Update, 1. Juni, 20.10 Uhr: Tschechien macht die Grenze auf

Tschechien öffnet seine Grenze ab Mitte Juni wieder für Touristen aus Deutschland. Das beschloss das Kabinett am Montag in Prag, wie Gesundheitsminister Adam Vojtech bekanntgab. 

Ab welchem Tag man wieder ohne Probleme über die Grenze kommt und welches besondere Bonus-System sich Prag für Reisende einfallen ließ, lest Ihr >>> hier.

Ein tsc.hechischer Soldat mit Mundschutz geht an der tschechischen Grenze an einem Wohnwagen entlang.
Ein tsc.hechischer Soldat mit Mundschutz geht an der tschechischen Grenze an einem Wohnwagen entlang.  © dpa/Sebastian Kahnert/dpa-Zentralbild

Update, 1. Juni, 20 Uhr: Kretschmer will mit Corona-Demonstranten im Gespräch bleiben

Sachsens Ministerpräsident Michael Kretschmer (CDU) wirbt für eine Auseinandersetzung mit Menschen, die gegen die aus ihrer Sicht zu strengen Corona-Auflagen demonstrieren. "Wenn der Eindruck entsteht, dass die Politik nicht zuhört und irgendwas entscheidet, hat man verloren", sagte er der "Süddeutschen Zeitung" (Dienstag-Ausgabe). 

Das gelte etwa beim Thema Impfpflicht. "Ich habe früh deutlich gemacht, dass es keinen Impfzwang geben wird", sagte er. Ihm hätten Menschen beim Thema vermeintlicher Impfzwang gesagt, dass Politik "gegen die Menschen" gemacht werde.

Seinen Kurs weiterer Lockerungen für Sachsen verteidigte er. Man müsse weg von dem generellen Verbot und «hin zu einem Ermöglichen unter Auflagen». Sachsen will die Einschränkungen in der Corona-Krise ab dem 6. Juni weiter lockern.
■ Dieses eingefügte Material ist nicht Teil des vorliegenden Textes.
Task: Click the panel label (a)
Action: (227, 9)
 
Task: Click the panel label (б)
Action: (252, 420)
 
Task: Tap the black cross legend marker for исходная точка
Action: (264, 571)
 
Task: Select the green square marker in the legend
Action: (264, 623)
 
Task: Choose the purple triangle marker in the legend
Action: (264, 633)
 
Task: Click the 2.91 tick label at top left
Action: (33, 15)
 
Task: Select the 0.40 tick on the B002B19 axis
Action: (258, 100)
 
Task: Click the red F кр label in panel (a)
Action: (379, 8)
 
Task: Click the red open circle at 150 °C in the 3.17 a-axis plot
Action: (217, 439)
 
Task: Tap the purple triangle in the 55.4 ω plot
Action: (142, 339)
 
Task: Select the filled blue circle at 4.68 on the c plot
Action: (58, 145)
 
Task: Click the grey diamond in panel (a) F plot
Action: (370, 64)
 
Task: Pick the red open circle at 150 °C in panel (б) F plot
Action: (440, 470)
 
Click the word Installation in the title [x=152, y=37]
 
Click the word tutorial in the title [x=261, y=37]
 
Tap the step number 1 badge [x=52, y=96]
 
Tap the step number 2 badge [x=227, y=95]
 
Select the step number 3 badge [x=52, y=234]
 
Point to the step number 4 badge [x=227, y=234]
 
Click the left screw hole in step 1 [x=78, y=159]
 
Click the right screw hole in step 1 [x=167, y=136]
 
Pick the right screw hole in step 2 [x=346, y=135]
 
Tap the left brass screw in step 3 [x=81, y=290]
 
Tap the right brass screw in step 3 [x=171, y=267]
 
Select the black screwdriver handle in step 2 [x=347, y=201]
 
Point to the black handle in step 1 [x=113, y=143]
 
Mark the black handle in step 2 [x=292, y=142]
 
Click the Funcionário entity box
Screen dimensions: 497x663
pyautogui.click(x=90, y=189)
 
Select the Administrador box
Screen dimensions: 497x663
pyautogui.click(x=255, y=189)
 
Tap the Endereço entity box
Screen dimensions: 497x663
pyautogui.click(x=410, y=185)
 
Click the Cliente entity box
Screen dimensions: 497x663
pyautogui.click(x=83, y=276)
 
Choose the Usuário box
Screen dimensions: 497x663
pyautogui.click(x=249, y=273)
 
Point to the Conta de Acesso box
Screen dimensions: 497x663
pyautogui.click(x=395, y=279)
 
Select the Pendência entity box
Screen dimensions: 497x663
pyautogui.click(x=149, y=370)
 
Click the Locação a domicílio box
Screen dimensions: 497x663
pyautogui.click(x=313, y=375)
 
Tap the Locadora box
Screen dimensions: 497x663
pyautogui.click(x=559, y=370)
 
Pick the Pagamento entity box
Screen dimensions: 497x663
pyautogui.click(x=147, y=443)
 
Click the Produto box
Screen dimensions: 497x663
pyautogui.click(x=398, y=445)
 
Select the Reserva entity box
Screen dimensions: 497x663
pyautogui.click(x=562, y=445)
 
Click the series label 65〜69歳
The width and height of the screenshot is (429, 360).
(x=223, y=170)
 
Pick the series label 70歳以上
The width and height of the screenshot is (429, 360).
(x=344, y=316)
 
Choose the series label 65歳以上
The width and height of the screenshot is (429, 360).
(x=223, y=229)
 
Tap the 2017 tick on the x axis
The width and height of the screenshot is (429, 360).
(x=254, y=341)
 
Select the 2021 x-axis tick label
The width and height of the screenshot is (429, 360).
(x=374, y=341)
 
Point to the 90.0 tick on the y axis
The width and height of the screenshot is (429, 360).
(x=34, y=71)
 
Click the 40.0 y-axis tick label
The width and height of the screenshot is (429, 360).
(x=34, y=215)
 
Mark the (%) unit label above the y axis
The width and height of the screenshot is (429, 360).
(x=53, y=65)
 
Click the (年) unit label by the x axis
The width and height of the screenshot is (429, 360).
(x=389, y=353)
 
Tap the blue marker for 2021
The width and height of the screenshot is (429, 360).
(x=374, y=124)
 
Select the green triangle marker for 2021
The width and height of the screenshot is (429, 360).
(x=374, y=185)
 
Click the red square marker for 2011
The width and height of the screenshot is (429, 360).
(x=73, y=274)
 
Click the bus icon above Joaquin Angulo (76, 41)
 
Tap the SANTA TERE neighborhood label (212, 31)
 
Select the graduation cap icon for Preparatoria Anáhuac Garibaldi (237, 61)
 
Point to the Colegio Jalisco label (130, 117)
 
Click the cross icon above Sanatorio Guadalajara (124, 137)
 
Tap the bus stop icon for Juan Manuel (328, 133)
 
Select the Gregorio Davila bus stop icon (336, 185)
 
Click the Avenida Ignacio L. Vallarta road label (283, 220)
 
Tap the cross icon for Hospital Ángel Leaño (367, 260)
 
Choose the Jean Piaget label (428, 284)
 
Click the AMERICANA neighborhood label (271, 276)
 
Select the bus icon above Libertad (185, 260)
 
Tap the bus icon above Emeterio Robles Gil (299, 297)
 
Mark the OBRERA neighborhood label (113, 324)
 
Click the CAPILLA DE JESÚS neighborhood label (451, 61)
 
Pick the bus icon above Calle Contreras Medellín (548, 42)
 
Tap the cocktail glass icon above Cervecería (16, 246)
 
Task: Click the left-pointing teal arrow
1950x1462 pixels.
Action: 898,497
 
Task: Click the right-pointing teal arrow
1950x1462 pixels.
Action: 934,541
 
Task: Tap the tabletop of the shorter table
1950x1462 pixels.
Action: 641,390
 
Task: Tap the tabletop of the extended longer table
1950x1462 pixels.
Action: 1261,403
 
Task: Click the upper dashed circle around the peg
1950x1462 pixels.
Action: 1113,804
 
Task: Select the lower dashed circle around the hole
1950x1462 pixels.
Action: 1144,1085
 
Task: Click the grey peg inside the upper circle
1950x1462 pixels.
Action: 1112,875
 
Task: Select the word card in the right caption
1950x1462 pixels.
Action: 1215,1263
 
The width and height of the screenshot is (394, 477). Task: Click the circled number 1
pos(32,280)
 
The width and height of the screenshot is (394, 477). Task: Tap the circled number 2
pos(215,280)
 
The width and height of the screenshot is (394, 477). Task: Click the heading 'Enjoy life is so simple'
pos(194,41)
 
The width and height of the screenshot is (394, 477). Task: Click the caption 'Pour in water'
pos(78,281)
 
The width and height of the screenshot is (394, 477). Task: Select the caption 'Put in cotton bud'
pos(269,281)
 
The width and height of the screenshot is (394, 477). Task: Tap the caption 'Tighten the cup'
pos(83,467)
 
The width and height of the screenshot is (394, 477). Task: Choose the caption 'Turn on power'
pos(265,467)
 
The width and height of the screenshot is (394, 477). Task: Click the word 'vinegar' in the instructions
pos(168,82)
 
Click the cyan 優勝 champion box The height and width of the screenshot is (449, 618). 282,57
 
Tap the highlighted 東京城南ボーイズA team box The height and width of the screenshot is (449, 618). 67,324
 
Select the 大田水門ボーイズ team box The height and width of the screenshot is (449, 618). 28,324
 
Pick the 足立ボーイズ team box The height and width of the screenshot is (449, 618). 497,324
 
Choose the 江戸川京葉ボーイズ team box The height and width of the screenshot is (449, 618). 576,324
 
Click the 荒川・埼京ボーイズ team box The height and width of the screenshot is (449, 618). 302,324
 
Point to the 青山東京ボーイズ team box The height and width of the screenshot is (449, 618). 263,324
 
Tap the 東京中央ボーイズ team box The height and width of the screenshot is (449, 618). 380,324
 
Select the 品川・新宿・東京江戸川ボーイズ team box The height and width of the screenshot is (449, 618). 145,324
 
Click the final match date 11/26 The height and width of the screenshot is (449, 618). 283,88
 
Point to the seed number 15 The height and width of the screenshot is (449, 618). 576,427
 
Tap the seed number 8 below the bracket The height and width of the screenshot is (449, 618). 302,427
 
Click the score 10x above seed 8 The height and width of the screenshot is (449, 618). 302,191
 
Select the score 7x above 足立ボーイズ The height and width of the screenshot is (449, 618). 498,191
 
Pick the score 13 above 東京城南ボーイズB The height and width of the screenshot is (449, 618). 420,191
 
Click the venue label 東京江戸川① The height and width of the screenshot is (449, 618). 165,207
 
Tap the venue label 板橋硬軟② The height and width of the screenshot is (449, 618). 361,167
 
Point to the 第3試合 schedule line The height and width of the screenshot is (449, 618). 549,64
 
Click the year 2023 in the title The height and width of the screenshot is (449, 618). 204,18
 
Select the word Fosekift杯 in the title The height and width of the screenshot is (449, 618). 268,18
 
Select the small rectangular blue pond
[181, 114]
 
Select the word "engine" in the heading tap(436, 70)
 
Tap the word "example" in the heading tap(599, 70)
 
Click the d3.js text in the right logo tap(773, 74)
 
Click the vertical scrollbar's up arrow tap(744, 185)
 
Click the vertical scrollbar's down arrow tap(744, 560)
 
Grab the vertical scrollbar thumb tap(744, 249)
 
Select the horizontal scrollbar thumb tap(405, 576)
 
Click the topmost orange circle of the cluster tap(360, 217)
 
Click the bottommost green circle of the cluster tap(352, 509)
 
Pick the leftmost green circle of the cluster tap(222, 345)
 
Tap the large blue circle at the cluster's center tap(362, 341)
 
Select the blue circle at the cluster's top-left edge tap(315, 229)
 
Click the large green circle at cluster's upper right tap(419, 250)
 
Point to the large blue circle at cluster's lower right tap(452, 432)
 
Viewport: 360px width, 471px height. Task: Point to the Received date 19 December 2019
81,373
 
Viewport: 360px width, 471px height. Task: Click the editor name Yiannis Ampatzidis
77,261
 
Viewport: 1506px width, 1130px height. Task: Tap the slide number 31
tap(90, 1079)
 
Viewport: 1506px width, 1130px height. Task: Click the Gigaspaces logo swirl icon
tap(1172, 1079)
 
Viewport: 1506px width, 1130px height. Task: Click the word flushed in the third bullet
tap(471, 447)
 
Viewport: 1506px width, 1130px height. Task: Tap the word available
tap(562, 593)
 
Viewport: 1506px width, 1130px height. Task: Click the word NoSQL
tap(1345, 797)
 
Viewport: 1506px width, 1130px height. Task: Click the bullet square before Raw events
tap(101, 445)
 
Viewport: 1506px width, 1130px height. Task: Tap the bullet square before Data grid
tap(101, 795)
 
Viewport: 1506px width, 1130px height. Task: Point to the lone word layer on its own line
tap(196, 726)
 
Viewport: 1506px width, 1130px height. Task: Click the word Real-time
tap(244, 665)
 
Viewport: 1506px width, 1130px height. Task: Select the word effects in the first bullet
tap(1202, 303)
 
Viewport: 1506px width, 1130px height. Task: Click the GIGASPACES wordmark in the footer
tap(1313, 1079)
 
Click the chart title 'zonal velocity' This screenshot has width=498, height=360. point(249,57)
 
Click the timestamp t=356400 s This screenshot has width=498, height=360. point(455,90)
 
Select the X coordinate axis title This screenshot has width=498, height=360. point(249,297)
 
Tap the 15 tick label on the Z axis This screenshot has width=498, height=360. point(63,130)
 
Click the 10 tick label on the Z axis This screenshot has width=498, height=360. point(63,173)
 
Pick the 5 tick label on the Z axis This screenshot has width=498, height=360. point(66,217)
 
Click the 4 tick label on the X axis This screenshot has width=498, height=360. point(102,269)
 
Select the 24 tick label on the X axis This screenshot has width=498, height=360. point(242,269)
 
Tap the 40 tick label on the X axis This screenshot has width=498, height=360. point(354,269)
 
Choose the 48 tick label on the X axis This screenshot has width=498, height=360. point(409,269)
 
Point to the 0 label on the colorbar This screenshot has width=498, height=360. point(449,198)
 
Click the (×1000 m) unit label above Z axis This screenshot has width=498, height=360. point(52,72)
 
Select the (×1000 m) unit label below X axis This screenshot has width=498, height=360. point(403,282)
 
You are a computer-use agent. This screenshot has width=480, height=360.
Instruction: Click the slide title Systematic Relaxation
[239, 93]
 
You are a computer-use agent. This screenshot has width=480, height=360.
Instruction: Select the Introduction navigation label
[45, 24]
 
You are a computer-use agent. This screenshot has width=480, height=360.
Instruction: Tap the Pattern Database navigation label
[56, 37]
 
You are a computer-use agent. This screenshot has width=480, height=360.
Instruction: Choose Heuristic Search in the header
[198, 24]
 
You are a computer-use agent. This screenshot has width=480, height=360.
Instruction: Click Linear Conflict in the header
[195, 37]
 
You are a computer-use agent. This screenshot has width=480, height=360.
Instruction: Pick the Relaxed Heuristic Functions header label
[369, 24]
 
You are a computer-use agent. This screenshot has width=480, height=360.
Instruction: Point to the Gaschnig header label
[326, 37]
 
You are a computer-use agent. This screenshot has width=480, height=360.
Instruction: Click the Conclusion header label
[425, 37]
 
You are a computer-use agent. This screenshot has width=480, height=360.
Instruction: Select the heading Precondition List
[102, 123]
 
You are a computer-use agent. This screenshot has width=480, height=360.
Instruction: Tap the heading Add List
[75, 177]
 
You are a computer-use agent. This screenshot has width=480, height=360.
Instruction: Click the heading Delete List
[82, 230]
Maßnahmen wie Abstandsgebot und Maskenpflicht sollen aber bleiben.

Michael Kretschmer (CDU), Ministerpräsident von Sachsen.
Michael Kretschmer (CDU), Ministerpräsident von Sachsen.  © dpa/Robert Michael/dpa-Zentralbild

Update, 1. Juni, 16.29 Uhr: Hannovers Verteidiger Franke warnt 96 vor Ex-Club Dynamo Dresden

Hannovers Innenverteidiger Marcel Franke hat seine Mannschaft vor dem Nachholspiel gegen seinen Ex-Club Dynamo Dresden gewarnt. "Man darf Dresden jetzt nicht unterschätzen, nur weil sie zwei Wochen in Quarantäne waren", wird der 27-Jährige, der bei der 1:3-Niederlage der 96er am Samstag beim SV Sandhausen nach langer Verletzung erstmals seit dem 10. November 2019 wieder spielte, auf der Hannoveraner Vereinswebsite zitiert. "Wir wissen, dass sie Qualität haben."

Die Partie der Niedersachsen gegen die Sachsen sollte eigentlich das erste Spiel der Hannoveraner nach der Corona-Zwangspause sein. Wegen Coronavirus-Fällen bei Dynamo musste die Begegnung aber verschoben werden und soll nun am Mittwoch um 18.30 Uhr stattfinden. 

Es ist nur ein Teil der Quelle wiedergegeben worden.